§ Your instructions
Each record is to be repeated exactly as it stands below.

::::::::

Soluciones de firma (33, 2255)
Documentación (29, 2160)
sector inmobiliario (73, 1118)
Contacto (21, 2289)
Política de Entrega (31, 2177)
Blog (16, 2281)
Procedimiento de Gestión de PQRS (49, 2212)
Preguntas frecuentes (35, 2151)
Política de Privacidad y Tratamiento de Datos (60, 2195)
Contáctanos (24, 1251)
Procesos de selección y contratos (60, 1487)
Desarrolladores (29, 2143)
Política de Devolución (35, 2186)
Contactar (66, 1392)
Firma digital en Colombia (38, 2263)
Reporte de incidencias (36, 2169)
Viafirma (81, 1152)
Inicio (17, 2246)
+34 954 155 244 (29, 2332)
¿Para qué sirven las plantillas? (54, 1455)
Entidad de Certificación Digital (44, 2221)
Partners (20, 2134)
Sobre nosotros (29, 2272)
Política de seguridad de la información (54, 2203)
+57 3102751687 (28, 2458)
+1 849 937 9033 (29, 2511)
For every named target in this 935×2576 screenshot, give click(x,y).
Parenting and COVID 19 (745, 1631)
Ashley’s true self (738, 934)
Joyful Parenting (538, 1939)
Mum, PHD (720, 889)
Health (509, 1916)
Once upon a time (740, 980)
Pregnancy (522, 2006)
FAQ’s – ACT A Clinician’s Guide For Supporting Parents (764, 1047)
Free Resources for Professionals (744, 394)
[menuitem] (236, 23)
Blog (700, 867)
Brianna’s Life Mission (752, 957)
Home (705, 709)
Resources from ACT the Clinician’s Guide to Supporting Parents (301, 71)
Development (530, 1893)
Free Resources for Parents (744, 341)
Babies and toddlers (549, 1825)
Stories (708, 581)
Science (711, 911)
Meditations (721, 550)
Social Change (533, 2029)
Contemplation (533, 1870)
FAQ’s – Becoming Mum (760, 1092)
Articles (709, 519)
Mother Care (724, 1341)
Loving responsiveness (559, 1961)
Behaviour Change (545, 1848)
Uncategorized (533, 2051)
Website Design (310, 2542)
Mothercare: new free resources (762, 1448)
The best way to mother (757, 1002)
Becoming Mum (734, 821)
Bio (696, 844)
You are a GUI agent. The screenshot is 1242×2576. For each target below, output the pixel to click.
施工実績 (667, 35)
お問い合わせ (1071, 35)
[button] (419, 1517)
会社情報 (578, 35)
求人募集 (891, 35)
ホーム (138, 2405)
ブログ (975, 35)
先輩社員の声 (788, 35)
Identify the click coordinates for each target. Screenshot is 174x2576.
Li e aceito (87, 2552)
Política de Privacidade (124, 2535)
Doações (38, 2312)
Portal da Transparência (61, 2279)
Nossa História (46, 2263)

::::::::

§ Response to the exercise
Soluciones de firma (33, 2255)
Documentación (29, 2160)
sector inmobiliario (73, 1118)
Contacto (21, 2289)
Política de Entrega (31, 2177)
Blog (16, 2281)
Procedimiento de Gestión de PQRS (49, 2212)
Preguntas frecuentes (35, 2151)
Política de Privacidad y Tratamiento de Datos (60, 2195)
Contáctanos (24, 1251)
Procesos de selección y contratos (60, 1487)
Desarrolladores (29, 2143)
Política de Devolución (35, 2186)
Contactar (66, 1392)
Firma digital en Colombia (38, 2263)
Reporte de incidencias (36, 2169)
Viafirma (81, 1152)
Inicio (17, 2246)
+34 954 155 244 (29, 2332)
¿Para qué sirven las plantillas? (54, 1455)
Entidad de Certificación Digital (44, 2221)
Partners (20, 2134)
Sobre nosotros (29, 2272)
Política de seguridad de la información (54, 2203)
+57 3102751687 (28, 2458)
+1 849 937 9033 (29, 2511)
For every named target in this 935×2576 screenshot, give click(x,y).
Parenting and COVID 19 (745, 1631)
Ashley’s true self (738, 934)
Joyful Parenting (538, 1939)
Mum, PHD (720, 889)
Health (509, 1916)
Once upon a time (740, 980)
Pregnancy (522, 2006)
FAQ’s – ACT A Clinician’s Guide For Supporting Parents (764, 1047)
Free Resources for Professionals (744, 394)
[menuitem] (236, 23)
Blog (700, 867)
Brianna’s Life Mission (752, 957)
Home (705, 709)
Resources from ACT the Clinician’s Guide to Supporting Parents (301, 71)
Development (530, 1893)
Free Resources for Parents (744, 341)
Babies and toddlers (549, 1825)
Stories (708, 581)
Science (711, 911)
Meditations (721, 550)
Social Change (533, 2029)
Contemplation (533, 1870)
FAQ’s – Becoming Mum (760, 1092)
Articles (709, 519)
Mother Care (724, 1341)
Loving responsiveness (559, 1961)
Behaviour Change (545, 1848)
Uncategorized (533, 2051)
Website Design (310, 2542)
Mothercare: new free resources (762, 1448)
The best way to mother (757, 1002)
Becoming Mum (734, 821)
Bio (696, 844)
You are a GUI agent. The screenshot is 1242×2576. For each target below, output the pixel to click.
施工実績 (667, 35)
お問い合わせ (1071, 35)
[button] (419, 1517)
会社情報 (578, 35)
求人募集 (891, 35)
ホーム (138, 2405)
ブログ (975, 35)
先輩社員の声 (788, 35)
Identify the click coordinates for each target. Screenshot is 174x2576.
Li e aceito (87, 2552)
Política de Privacidade (124, 2535)
Doações (38, 2312)
Portal da Transparência (61, 2279)
Nossa História (46, 2263)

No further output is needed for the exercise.